ParameterTypeDefaultDescription
qstring-Required. Search pattern (prefix match)
limitinteger100Max results (max: 1000)

Response: 200 OK

{
"data": [
{
"catalog_name": "hive",
"schema_name": "analytics",
"table_name": "customers",
"table_type": "TABLE",
"column_count": 12,
"cached_at": "2025-01-15T02:00:00Z"
},
{
"catalog_name": "hive",
"schema_name": "analytics",
"table_name": "customer_orders",
"table_type": "TABLE",
"column_count": 8,
"cached_at": "2025-01-15T02:00:00Z"
}
]
}

GET /api/schema/search/columns

Search columns by name pattern (prefix match, case-insensitive).

Query Parameters:

ParameterTypeDefaultDescription
qstring-Required.
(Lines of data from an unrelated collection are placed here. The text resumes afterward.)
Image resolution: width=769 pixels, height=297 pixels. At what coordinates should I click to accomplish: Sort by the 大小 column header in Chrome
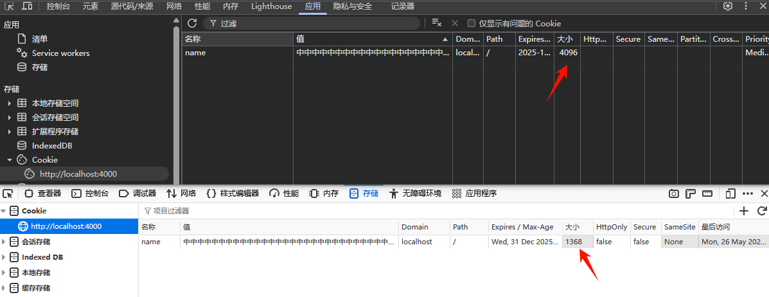coord(567,39)
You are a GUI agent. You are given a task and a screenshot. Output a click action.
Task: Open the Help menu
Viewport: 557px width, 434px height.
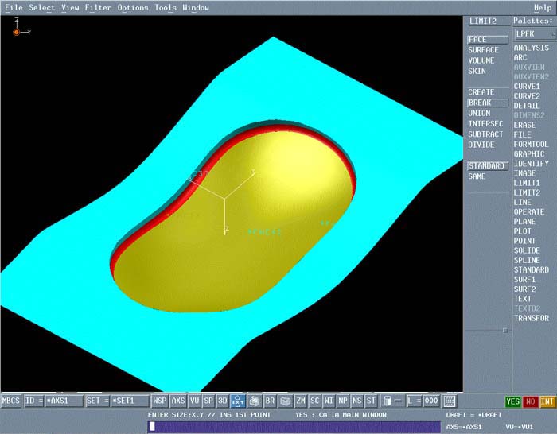coord(542,8)
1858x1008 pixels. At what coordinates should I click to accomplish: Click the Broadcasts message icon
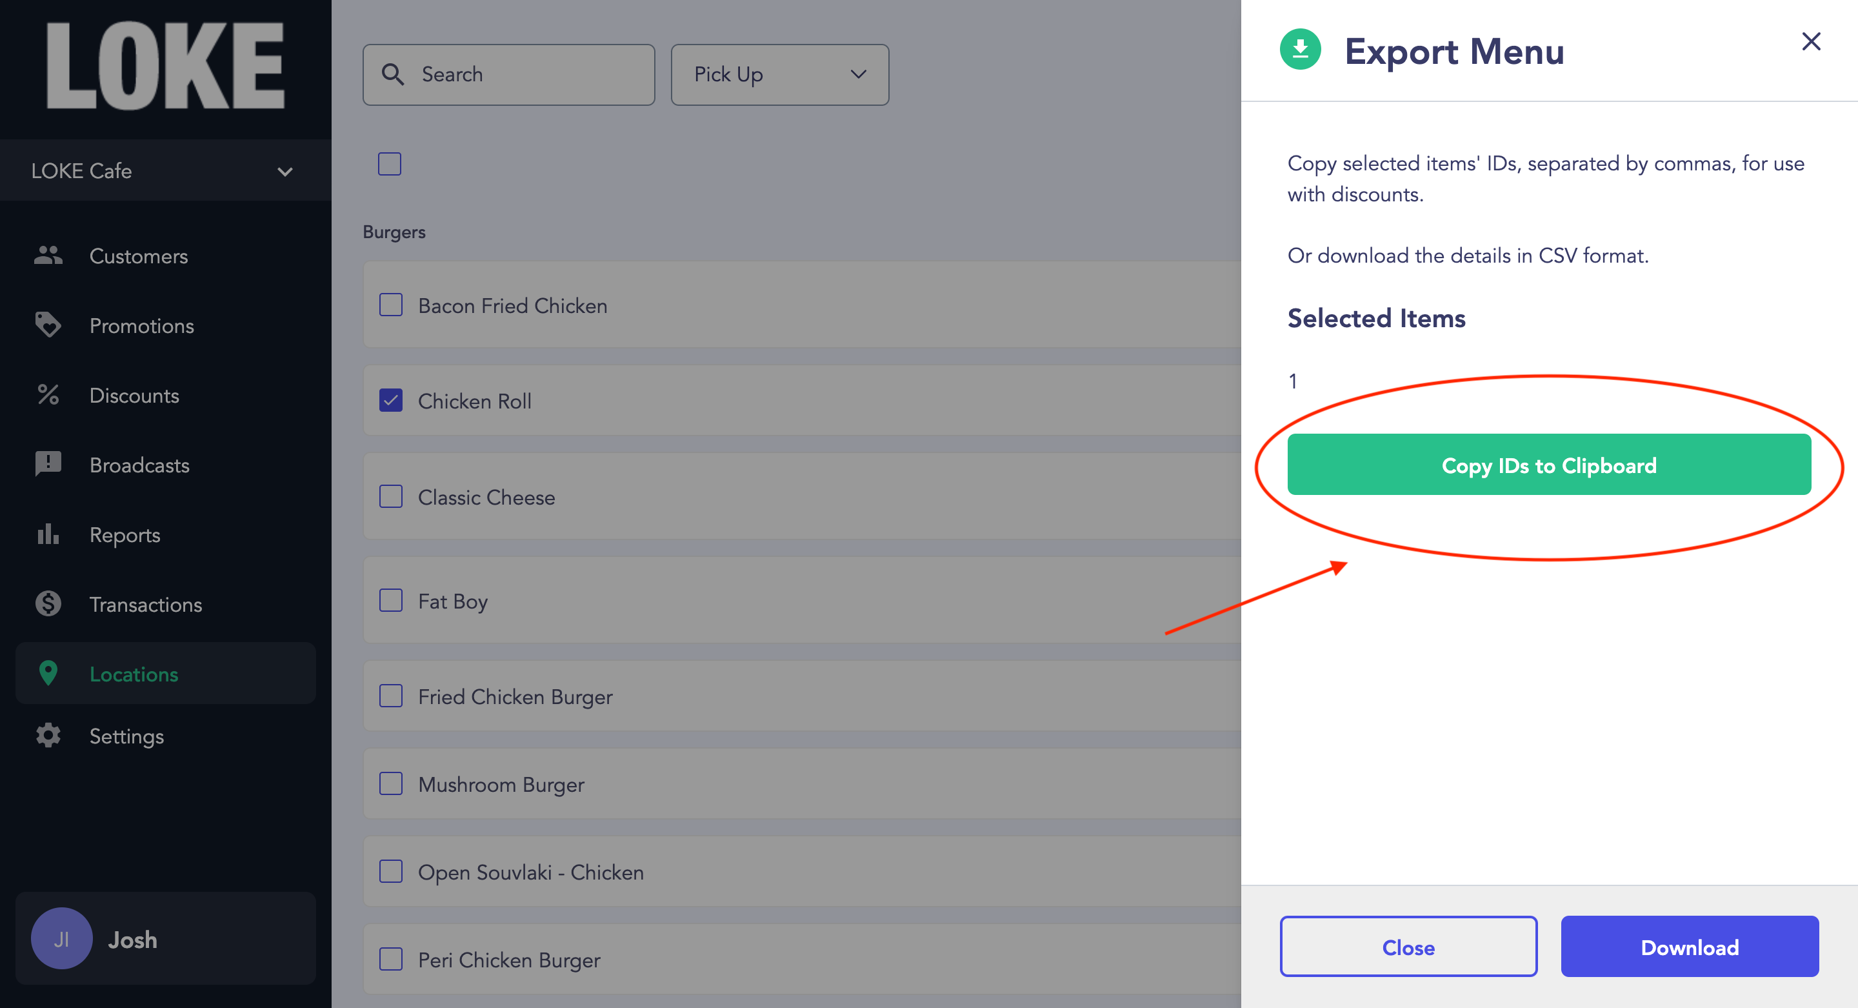48,464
Search pattern (prefix match)
limitinteger100Max results (max: 1000)

Response: 200 OK

{
"data": [
{
"catalog_name": "hive",
"schema_name": "analytics",
"table_name": "customers",
"column_name": "email",
"data_type": "varchar",
"is_nullable": true,
"ordinal_position": 3,
"column_default": null,
"cached_at": "2025-01-15T02:00:00Z"
},
{
"catalog_name": "hive",
"schema_name": "analytics",
"table_name": "users",
"column_name": "email_address",
"data_type": "varchar",
"is_nullable": false,
"ordinal_position": 2,
"column_default": null,
"cached_at": "2025-01-15T02:00:00Z"
}
]
}

POST /api/schema/admin/refresh

Manually triggers schema cache refresh. Starts background task and returns immediately.

Requires: Admin role

Response: 200 OK

{
"data": {
"status": "refresh triggered"
}
}

Error: 403 Forbidden - Requires admin role


GET /api/schema/stats

Returns schema cache statistics.

Requires: Admin role

Response: 200 OK

{
"data": {
"total_catalogs": 3,
"total_schemas": 25,
"total_tables": 450,
"total_columns": 3200,
"last_refresh": "2025-01-15T02:00:00Z",
"index_size_bytes": 1048576
}
}

Error: 403 Forbidden - Requires admin role


See api.common.spec.md for the complete error codes reference.